Money supply is just one factor that can cause high inflation. We still have to consider the spending of the state. The state budget deficit has been set at eight percent.  If the state’s investments are effective, this will not cause high inflation.

Let’s me explain this. If the State spends money on building a road, it seems at first that this will cause inflation because the state puts money into circulation. However, if the state’s investment brings an economic benefit that stimulates additional production, this will not cause inflation.

In the first three months of the year, some 70 tons of gold were exported, which brought in $2.3 billion in cash. Do you think that the influx of cash will affect the CPI?

As far as I know, the $2.3 billion has gone to gold trading companies and banks and has been staying there.

Bank interest rates have been going up.  Will this lead to interest rate increases by making capital costs higher and goods prices higher?

Think this way. When the interest rates go up, this will help reduce inflation because it will help lessen the supply of money in circulation.

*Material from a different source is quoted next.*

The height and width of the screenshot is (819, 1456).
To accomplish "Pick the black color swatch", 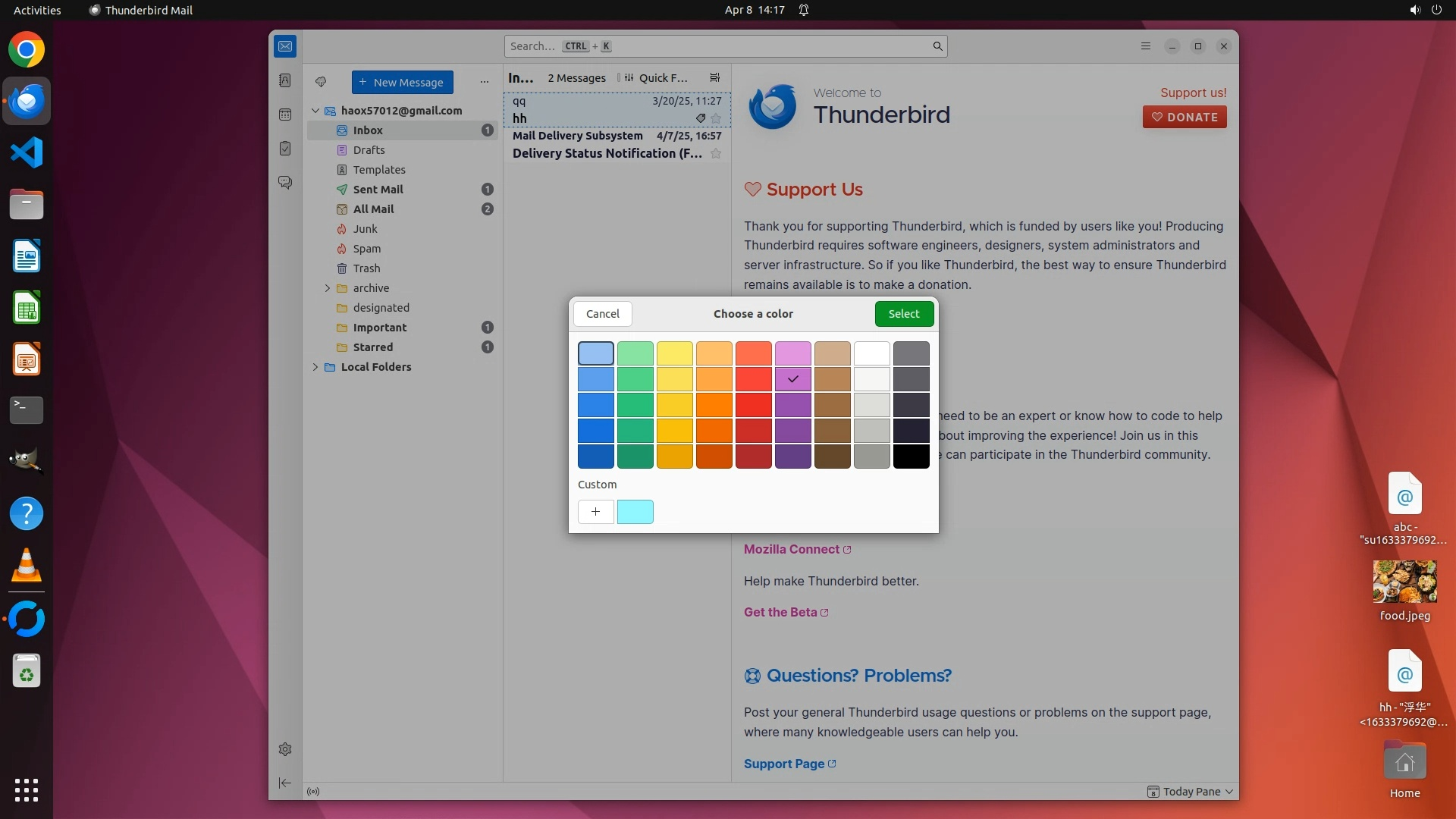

Businesses will think twice before deciding whether to borrow money, and, if they borrow less, their production is likely to be less too.

Some experts have warned that high inflation is going to return.  Do you agree?

It’s not worth worrying about, in my opinion.

We have implemented demand stimulus packages and we have hit our target for increased consumption (the total retail turnover of goods and services in the first six months of the year increased by 20 percent over the same period of the last year).  This is a good thing. If we were to think that prices go up because of higher consumption and try to reduce consumption, of course that would undercut the objective of stimulating demand.

How high will be the inflation for 2009, then?

I think that the inflation will be held to below 10 percent.